> [Dataset excerpts]
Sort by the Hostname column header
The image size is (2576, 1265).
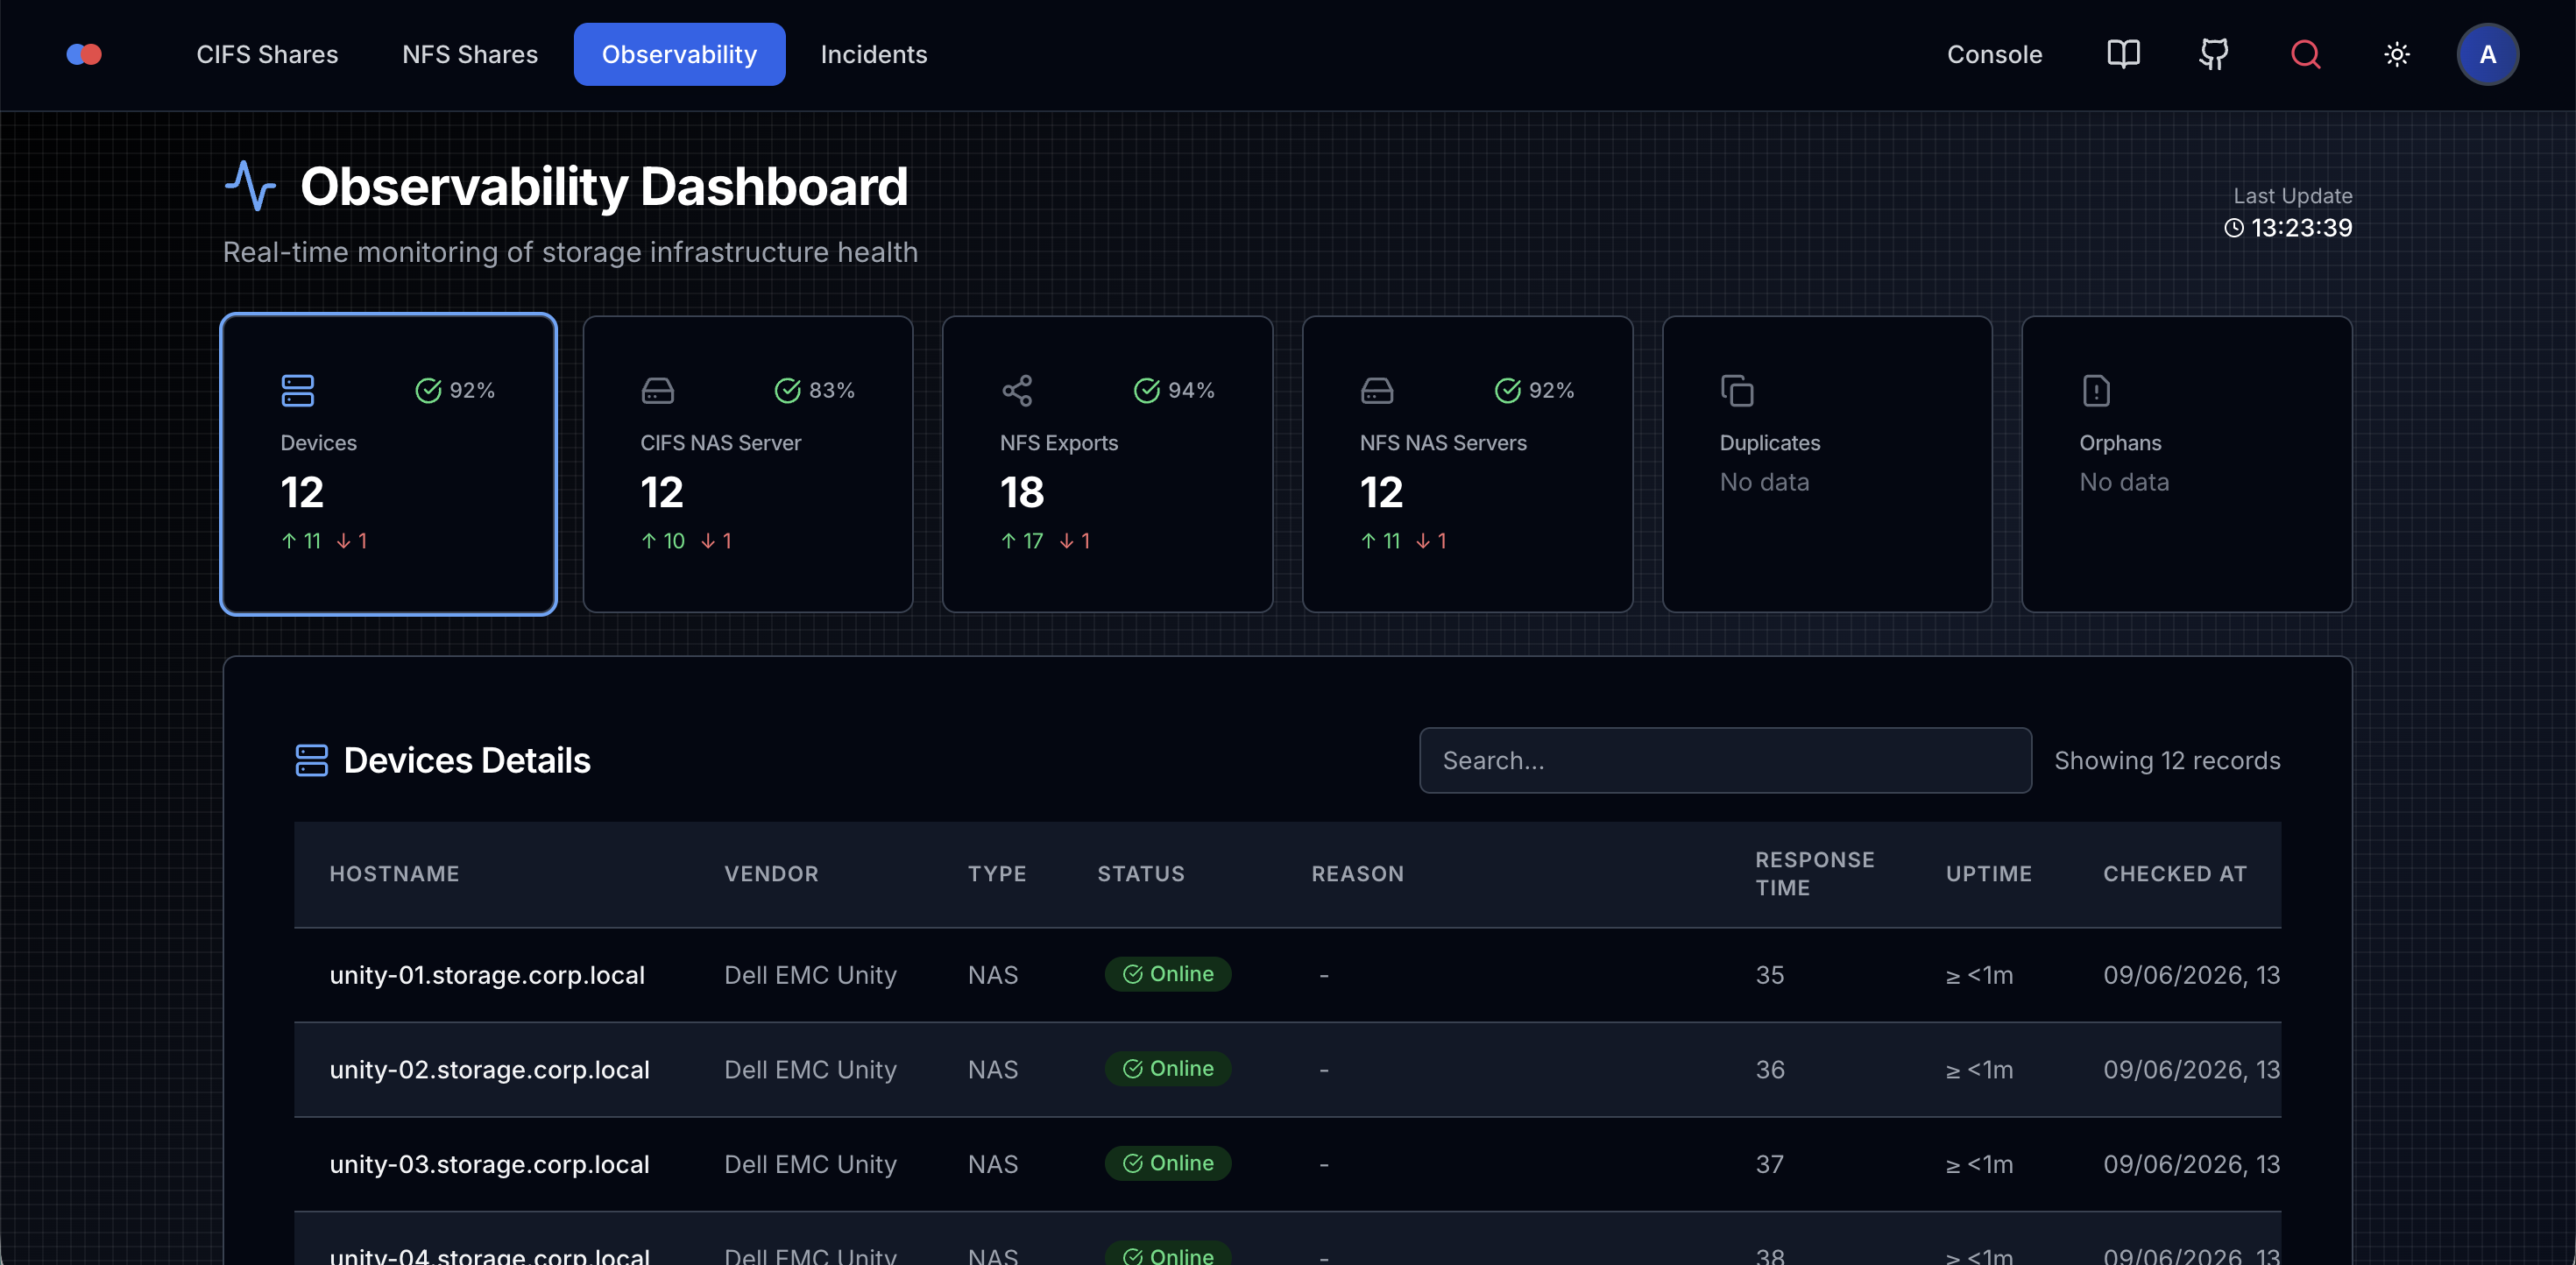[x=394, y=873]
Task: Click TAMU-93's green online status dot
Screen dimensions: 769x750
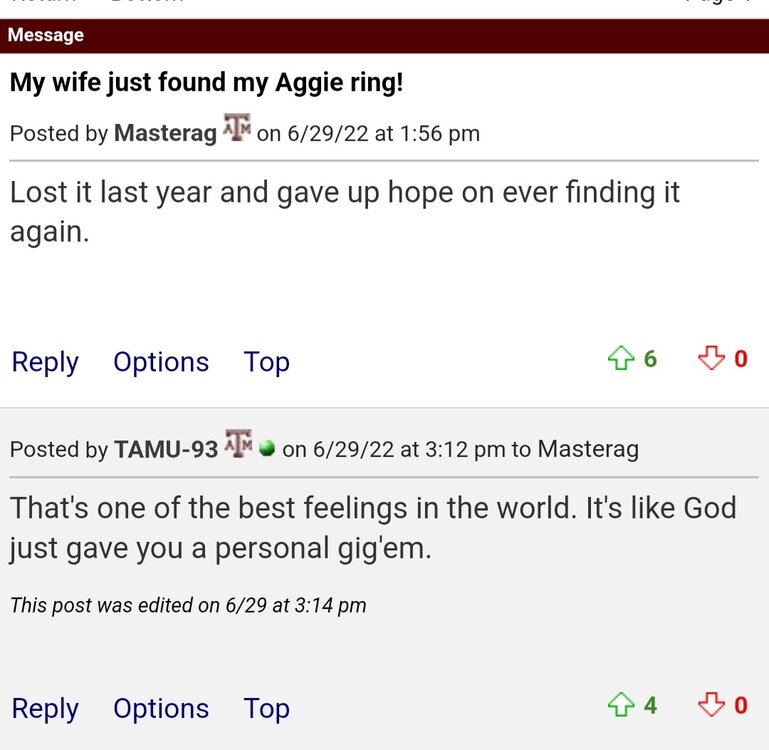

> [Your instructions]
Update the rows above by replacing every "status dot" with "status indicator" and leaving everything else unchanged. Omit the pictures from the result.

> [Answer to the exercise]
Sort by the Hostname column header
The image size is (2576, 1265).
[x=394, y=873]
Task: Click TAMU-93's green online status indicator
Screen dimensions: 769x750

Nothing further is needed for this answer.